For instance given the string ‘/usr/bin/cat’ how can I write a query that finds the row containing ‘/usr/’ which is the beginning of ‘/usr/bin/cat’.
My first guess is to use LIKE this way:
SELECT * FROM my_table
WHERE '/usr/bin/cat' LIKE CONCAT(prefix, '%')
But I’m afraid this query won’t be using the index I have on the prefix column.
I also came up with the following:
SELECT * FROM my_table
WHERE prefix <= '/usr/bin/cat' ORDER BY prefix DESC LIMIT 1
Which retrieves the prefix equal to or immediately preceding ‘/usr/bin/cat’ in lexicographical order. I can then verify whether that prefix actually begins with ‘/usr/bin/cat’ or not.

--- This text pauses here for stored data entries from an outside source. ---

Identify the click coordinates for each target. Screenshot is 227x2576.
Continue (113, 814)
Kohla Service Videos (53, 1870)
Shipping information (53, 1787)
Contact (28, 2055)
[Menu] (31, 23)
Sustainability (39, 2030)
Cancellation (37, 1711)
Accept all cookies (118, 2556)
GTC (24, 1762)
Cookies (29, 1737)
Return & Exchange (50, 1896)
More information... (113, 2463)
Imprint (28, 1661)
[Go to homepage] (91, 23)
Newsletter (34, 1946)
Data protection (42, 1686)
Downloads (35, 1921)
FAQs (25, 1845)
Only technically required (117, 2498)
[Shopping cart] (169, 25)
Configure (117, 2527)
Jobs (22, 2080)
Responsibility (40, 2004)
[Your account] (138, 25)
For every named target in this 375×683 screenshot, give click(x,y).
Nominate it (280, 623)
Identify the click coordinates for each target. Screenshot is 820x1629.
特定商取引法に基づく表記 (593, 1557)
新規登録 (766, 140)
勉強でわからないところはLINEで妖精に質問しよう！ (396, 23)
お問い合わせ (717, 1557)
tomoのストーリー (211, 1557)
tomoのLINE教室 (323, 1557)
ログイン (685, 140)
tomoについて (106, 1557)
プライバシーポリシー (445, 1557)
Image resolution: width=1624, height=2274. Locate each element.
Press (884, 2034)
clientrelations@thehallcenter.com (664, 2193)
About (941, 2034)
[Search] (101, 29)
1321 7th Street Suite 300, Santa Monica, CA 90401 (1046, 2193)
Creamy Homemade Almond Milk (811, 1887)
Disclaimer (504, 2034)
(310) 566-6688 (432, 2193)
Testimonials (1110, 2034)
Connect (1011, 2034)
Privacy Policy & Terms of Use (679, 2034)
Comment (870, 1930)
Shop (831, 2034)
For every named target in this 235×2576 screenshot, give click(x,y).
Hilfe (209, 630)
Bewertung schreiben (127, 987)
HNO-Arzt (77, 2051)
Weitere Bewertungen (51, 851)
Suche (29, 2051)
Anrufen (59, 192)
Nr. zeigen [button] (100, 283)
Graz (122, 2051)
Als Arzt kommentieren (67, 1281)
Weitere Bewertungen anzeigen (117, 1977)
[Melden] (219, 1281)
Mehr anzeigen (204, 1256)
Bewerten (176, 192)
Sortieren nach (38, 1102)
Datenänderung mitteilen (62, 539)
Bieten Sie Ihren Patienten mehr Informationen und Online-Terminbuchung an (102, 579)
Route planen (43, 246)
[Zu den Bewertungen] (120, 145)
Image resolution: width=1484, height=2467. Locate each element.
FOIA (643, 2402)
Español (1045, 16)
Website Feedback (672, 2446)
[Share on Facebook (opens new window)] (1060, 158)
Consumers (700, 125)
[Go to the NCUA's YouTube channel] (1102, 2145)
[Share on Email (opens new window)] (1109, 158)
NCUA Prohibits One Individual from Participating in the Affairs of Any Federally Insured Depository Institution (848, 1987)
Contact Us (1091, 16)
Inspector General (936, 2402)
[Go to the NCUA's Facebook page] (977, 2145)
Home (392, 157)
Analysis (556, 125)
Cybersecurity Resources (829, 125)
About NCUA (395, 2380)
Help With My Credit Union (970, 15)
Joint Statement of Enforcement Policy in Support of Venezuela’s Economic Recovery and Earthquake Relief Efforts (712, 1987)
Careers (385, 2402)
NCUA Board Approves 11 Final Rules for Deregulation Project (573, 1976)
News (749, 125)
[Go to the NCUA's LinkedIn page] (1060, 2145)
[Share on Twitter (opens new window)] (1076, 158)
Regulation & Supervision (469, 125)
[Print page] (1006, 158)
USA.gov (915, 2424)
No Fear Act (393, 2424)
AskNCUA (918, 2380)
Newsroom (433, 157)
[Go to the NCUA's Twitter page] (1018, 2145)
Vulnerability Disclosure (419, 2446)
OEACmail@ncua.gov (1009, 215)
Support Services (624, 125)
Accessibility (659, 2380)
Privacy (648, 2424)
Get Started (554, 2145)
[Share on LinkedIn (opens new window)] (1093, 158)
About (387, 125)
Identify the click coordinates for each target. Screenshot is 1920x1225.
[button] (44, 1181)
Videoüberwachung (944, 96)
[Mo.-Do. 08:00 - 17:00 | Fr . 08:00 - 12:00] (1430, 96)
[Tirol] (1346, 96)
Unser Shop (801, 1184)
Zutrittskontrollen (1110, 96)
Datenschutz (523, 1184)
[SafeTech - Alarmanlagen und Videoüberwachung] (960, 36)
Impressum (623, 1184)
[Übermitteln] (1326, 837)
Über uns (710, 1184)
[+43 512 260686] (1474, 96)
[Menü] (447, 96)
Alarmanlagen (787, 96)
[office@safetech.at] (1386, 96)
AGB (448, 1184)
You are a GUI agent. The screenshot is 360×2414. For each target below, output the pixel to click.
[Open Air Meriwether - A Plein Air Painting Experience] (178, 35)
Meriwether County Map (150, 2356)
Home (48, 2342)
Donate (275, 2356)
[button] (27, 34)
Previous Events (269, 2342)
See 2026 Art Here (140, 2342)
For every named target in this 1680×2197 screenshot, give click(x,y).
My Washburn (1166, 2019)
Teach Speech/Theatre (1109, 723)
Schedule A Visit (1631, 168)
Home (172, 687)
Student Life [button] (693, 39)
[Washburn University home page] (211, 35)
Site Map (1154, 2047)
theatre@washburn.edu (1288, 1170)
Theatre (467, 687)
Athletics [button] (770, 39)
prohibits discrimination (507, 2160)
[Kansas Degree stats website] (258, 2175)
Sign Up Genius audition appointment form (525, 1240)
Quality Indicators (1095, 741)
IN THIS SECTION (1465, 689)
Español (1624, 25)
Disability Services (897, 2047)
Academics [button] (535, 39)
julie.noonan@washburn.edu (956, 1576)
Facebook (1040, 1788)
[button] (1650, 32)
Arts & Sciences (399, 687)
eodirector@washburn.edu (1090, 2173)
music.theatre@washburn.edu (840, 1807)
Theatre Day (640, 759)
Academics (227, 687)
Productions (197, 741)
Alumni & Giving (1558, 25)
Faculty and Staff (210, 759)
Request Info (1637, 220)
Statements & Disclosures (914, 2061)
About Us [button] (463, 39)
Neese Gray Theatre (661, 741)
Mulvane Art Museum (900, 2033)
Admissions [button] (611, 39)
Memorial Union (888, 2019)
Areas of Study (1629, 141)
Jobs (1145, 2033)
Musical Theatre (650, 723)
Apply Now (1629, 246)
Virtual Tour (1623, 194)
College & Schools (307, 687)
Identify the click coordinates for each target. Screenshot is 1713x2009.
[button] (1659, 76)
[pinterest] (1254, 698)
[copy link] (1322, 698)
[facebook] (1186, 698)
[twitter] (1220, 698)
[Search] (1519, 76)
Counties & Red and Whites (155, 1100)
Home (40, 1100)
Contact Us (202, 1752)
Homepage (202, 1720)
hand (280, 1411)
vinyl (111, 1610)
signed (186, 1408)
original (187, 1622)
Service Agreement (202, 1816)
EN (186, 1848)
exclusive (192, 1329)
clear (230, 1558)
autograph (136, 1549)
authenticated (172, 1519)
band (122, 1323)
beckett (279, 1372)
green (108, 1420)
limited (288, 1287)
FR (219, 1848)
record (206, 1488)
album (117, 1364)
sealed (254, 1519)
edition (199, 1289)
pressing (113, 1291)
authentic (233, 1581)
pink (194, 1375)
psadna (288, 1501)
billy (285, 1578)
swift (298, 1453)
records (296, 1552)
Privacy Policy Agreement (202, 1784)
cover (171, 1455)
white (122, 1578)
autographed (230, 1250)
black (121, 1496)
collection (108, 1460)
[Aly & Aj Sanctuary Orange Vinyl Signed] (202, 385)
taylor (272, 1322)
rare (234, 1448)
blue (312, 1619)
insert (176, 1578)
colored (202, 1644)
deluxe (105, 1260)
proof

But that only works with a single row and I wonder if that’s the optimal solution.
Edit: I used root directories as an example but I’d like to know if there’s a way to deal with arbitrary strings as well. Perhaps these strings won’t contain path separators or the prefix could be several level deep. Say: ‘/usr/lib’.
Edit: It seems that my second query is bogus. ‘/usr/’ is smaller than ‘/usr/bin/cat’ but so is ‘/usr/a’. That query is still much faster than a full table scan on a large table but to make it work I have to fetch more rows and go through them until I find the first actual prefix.
So it seems an index can help in this kind of prefix search but I still don’t know the best way to take advantage of it.
— situation: We do not know where the string can be cut.
— But we must know maximal length of the prefix.
— EDIT: It would also help to know the minimal length of prefix – to eliminate lots of false positives that we do not want to find. (min = 2 characters).
— This will definitely use the index: in this example it is max.8 characters. x = 8
— in your application, just try to generate such SQL query:
— No full table scan,just (x – min +1) times uses the index. Hopefully this will be FAST enough! 🙂